Turns out there’s a wonderful story behind the development of this little device. After prototyping their design, the founders, Tom Gerhardt and Dan Provost, used KickStarter to raise the initial capital required to launch – and to find an initial market. KickStartr is a great way to publicize interesting projects and raise capital “from the crowd.” If the story is good enough and you reach the project threshold, funding happens – if not, it doesn’t. Simple but powerful idea! The Glif is a great example of KickStartr in action.

What a Week!

Two weeks ago I transitioned this personal blog of mine from TypePad to WordPress – and, in the process, began to get back into the swing of things in terms of regular posts. There’s something important about doing a daily post, IMHO – it’s the perfect cadence for a personal blog.
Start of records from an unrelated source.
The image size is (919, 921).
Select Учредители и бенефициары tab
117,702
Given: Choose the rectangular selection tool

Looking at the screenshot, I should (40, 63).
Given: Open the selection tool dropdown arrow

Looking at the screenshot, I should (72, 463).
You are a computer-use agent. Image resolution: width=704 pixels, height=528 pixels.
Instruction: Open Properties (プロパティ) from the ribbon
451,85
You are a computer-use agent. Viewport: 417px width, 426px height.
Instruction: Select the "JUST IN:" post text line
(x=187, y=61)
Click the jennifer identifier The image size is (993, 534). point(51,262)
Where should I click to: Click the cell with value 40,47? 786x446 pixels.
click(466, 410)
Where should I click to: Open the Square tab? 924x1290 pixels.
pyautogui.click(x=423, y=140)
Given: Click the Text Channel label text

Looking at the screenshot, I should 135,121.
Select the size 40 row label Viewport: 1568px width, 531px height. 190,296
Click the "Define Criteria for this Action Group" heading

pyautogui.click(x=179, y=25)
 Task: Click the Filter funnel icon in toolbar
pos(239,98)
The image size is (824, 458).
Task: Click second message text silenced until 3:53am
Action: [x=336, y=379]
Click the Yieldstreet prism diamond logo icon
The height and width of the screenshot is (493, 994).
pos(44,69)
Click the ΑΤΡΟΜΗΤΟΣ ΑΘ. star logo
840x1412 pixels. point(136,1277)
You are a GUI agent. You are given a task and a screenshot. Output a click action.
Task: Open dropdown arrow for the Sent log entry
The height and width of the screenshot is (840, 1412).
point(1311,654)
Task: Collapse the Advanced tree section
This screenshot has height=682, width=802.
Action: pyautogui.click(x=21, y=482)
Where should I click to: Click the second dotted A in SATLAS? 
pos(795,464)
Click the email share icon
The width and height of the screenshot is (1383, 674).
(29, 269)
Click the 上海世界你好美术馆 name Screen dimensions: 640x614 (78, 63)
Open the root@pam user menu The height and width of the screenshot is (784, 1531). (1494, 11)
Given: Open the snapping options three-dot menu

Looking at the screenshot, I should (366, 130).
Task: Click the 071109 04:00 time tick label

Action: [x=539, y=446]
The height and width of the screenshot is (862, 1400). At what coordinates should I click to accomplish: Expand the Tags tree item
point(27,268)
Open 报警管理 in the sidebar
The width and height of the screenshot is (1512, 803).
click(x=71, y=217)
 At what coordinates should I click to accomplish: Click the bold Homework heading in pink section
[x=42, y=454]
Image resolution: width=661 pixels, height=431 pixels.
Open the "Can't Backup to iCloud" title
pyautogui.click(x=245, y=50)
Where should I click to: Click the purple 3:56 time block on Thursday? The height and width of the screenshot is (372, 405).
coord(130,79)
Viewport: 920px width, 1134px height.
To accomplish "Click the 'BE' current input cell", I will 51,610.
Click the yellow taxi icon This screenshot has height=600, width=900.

This week, naturally, I fell off that wagon. Completely fell off the wagon! No posts since last Saturday! WTF, as they say? I ask myself!

As it turned out, this week was one of those “perfect storms” of work – beginning with an all-hands partners meeting offsite on Monday, a private advanced-level Payments Boot Camp on Tuesday, a regular public Payments Boot Camp on Wednesday-Thursday, capped by an intensive client work day today. Exhausted… Heck, I’m writing this to just decompress – and yo look back at what an intense week it was!

While it was an intense week, it’s like an intense workout. You’re exhausted – but it’s that good tired feeling.

Frankly, for me, our Boot Camp sessions are just a delight. As instructors, we pour ourselves into them – and we get a huge amount back from everyone who attends. They’re pretty amazing experiences – as almost everyone who comes is an expert in some aspect of the payments systems we’re teaching – so it’s a joy to be able to draw on that expertise as the teacher.

We’ve recently begun including a case study exercise – dividing into small groups to better understand the perspectives of particular stakeholders in the payments system. These discussions get the juices flowing – as there are a lot of “zero sum” issues to consider in payments.

We also like to try to close the first day of our public boot camp sessions with an entrepreneur who’s actually innovating in and around the payments space. This week, Danny Shader, CEO of PayNearMe.com, spoke to our group – and shared some of his learnings building successful companies. Danny was great – and he got LOTS of questions!

So, I’m tired tonight – but it’s a really good tired. Lots of “good stuff” went on this week – and that’s what matters. The journey is indeed the reward!